▶ _Problem to solve_
Where the records hold the string "leverage", show the whole line it sits on.

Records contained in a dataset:
== Segment start ==

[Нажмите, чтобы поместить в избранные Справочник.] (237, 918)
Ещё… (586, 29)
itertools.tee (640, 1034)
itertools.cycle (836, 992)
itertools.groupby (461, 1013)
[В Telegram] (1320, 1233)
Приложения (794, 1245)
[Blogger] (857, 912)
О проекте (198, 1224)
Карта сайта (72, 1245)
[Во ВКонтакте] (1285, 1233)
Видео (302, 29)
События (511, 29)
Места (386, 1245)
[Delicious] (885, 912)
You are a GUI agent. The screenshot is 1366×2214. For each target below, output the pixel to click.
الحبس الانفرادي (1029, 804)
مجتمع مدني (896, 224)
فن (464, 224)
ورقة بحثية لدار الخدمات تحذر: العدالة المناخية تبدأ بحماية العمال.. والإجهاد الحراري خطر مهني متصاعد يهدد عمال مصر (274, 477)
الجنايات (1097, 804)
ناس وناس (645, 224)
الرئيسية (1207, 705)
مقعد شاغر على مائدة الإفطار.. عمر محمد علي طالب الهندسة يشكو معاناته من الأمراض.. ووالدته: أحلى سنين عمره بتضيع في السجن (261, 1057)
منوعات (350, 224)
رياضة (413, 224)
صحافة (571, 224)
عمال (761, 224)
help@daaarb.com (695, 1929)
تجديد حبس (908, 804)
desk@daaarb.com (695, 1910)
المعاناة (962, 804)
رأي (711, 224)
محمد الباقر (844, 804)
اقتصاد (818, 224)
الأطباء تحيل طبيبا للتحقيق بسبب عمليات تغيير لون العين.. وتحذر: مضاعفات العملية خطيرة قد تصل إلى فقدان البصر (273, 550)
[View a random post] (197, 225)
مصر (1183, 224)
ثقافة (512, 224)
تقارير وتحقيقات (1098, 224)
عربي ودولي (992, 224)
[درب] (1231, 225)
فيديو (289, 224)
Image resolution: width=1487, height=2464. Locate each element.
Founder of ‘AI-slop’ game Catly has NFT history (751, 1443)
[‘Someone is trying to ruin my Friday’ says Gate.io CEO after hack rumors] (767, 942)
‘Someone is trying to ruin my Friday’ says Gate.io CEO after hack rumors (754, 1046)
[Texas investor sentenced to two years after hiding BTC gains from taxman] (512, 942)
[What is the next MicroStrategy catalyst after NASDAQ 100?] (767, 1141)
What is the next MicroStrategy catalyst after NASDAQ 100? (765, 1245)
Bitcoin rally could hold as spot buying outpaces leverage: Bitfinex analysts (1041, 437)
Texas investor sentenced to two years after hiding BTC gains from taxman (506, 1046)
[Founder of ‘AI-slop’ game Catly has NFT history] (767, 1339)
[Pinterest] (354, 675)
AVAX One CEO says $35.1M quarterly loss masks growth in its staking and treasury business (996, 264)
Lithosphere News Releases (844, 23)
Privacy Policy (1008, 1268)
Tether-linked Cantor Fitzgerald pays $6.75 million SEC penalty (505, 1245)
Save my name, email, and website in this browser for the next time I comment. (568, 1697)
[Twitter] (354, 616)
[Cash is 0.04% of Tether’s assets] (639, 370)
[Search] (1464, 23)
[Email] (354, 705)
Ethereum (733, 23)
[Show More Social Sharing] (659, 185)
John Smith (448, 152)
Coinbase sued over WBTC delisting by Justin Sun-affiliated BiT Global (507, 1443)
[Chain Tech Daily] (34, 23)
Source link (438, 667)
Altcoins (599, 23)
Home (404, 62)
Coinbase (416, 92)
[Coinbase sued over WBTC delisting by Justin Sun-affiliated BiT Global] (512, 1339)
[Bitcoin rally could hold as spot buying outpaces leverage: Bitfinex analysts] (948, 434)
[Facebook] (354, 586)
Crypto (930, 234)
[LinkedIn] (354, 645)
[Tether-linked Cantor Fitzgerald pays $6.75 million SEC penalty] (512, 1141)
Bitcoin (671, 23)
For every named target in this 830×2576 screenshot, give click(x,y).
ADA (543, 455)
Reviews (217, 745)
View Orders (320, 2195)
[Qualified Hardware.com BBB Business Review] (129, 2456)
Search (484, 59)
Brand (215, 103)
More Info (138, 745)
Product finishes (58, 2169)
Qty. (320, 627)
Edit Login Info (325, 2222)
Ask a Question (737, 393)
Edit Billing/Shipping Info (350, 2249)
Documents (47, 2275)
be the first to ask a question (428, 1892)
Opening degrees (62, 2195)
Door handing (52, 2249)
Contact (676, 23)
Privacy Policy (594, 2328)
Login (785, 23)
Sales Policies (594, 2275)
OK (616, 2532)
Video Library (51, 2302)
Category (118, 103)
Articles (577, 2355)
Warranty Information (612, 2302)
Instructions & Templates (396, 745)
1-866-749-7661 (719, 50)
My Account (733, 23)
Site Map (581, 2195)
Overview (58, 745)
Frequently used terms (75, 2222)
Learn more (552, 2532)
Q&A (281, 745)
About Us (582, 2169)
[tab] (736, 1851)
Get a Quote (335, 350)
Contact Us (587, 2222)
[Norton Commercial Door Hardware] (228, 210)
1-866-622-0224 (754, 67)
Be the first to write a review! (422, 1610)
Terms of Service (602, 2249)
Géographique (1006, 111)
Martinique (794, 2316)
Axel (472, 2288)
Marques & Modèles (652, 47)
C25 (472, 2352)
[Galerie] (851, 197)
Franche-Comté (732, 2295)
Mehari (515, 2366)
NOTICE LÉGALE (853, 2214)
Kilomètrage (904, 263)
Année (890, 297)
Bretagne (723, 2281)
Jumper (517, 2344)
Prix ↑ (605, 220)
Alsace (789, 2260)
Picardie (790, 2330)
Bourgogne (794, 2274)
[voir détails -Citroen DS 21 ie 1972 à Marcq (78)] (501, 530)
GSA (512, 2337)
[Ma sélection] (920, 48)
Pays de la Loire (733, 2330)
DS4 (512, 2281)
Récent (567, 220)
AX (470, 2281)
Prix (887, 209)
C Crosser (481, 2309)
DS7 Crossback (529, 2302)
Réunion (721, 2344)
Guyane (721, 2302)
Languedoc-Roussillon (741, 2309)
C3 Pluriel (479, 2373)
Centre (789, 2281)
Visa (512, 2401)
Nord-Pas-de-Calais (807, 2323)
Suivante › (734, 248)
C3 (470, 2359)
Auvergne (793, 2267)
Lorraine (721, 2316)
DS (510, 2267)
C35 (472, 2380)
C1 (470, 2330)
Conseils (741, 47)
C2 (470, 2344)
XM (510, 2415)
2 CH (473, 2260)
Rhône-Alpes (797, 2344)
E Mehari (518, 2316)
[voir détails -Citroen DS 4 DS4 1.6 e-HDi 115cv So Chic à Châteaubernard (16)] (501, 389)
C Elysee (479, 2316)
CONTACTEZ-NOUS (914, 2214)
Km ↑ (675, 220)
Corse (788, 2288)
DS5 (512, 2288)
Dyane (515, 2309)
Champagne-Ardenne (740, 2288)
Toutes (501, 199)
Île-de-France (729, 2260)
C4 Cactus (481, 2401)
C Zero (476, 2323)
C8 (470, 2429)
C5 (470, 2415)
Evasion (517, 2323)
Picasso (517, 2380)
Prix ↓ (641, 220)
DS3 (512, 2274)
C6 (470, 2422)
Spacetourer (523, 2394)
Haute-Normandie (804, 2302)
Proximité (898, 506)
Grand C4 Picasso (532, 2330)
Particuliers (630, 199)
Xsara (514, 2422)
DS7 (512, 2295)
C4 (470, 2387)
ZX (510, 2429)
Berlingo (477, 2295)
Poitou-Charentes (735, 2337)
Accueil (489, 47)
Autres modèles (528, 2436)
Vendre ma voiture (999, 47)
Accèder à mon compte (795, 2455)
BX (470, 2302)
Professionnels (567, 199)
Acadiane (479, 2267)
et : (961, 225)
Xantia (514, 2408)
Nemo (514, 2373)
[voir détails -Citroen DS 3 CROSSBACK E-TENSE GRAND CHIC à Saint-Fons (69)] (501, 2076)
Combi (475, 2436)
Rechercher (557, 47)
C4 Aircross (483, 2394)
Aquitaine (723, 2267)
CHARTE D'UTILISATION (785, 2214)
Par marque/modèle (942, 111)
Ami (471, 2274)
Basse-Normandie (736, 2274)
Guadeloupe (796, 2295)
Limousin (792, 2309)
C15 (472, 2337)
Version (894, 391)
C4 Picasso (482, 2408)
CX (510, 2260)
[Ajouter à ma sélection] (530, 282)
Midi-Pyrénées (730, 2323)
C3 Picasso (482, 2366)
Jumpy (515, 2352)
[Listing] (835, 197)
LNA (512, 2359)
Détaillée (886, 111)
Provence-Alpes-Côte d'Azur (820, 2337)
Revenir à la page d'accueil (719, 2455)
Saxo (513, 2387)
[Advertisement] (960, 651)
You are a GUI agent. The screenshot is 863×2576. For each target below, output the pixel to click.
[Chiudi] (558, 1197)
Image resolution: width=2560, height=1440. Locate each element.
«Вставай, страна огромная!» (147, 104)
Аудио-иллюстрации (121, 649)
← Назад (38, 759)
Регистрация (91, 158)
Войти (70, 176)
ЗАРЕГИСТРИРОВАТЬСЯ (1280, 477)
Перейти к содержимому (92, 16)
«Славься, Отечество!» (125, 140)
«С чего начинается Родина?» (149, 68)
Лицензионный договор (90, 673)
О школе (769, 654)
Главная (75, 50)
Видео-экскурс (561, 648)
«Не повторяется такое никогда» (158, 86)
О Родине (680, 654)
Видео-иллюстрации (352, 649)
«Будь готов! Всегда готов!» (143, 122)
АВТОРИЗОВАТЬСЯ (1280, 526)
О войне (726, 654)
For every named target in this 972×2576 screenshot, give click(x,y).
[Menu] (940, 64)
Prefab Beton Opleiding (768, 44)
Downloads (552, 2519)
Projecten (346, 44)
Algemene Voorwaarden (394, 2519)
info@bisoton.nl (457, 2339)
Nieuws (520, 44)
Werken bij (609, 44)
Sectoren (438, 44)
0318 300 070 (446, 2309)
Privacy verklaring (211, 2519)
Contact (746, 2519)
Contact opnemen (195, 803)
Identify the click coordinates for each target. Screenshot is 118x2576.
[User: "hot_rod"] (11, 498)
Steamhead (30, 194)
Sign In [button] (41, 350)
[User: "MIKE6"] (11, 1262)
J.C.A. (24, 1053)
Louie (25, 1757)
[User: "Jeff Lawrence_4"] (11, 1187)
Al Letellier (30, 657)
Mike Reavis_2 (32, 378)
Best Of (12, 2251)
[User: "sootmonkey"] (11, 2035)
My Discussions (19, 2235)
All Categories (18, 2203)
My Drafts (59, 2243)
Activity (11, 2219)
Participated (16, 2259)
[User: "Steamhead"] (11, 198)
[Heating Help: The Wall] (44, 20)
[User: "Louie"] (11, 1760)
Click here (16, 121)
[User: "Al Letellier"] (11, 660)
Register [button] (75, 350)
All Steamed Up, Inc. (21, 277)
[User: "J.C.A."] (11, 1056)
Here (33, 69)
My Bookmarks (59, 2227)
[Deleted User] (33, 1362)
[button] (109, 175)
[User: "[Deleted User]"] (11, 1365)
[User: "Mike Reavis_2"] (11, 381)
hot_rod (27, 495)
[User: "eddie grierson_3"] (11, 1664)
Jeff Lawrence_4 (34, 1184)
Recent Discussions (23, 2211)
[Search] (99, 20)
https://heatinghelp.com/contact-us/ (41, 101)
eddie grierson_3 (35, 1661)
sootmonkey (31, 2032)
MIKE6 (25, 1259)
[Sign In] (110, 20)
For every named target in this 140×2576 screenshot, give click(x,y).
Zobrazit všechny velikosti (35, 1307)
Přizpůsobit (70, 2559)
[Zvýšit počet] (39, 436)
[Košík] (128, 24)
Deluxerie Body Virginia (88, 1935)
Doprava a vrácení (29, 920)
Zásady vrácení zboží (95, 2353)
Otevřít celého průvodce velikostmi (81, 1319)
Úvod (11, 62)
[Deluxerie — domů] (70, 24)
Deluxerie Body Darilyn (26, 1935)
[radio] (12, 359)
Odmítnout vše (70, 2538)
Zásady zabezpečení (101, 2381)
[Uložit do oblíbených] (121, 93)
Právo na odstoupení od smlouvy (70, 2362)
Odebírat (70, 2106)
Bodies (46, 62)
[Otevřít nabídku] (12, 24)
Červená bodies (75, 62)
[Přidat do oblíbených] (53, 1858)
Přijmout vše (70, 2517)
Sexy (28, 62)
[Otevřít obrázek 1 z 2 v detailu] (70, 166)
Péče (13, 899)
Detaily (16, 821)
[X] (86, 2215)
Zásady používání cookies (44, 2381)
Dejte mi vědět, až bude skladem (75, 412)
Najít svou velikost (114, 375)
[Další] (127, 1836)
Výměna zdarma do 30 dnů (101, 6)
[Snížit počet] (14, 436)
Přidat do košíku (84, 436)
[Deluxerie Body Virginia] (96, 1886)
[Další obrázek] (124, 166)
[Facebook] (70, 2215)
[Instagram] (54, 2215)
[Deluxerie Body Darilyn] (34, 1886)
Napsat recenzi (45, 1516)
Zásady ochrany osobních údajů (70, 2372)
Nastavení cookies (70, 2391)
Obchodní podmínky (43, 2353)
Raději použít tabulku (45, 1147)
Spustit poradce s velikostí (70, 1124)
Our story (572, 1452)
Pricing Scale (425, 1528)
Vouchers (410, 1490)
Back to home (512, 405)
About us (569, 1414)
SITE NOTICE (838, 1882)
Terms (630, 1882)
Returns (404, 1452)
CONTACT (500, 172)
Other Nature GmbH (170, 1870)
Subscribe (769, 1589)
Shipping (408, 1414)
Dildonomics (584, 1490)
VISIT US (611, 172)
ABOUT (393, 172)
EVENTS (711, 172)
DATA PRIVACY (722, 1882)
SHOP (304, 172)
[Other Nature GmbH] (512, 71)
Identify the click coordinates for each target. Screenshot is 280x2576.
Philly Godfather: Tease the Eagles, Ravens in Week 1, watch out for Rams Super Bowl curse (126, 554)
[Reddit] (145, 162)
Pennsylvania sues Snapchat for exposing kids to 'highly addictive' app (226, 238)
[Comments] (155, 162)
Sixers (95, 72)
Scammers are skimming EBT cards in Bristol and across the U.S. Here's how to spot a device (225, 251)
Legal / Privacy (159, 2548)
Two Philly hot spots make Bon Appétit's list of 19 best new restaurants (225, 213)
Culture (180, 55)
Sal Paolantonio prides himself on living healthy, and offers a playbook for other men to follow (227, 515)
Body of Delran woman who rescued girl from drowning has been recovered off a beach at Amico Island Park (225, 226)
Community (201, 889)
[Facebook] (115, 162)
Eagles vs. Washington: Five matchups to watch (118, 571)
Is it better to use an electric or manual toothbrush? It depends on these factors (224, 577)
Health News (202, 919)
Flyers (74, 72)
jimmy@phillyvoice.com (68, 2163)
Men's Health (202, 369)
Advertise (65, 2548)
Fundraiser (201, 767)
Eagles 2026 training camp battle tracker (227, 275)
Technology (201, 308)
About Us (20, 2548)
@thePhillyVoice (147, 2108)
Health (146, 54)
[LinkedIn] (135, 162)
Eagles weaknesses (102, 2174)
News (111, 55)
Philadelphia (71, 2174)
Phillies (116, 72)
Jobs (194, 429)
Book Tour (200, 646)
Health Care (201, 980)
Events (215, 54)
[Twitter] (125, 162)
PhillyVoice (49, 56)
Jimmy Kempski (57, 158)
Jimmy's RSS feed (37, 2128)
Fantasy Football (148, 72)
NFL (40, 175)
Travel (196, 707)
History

== Segment end ==

▶ _Task solution_
Bitcoin rally could hold as spot buying outpaces leverage: Bitfinex analysts (1041, 437)
[Bitcoin rally could hold as spot buying outpaces leverage: Bitfinex analysts] (948, 434)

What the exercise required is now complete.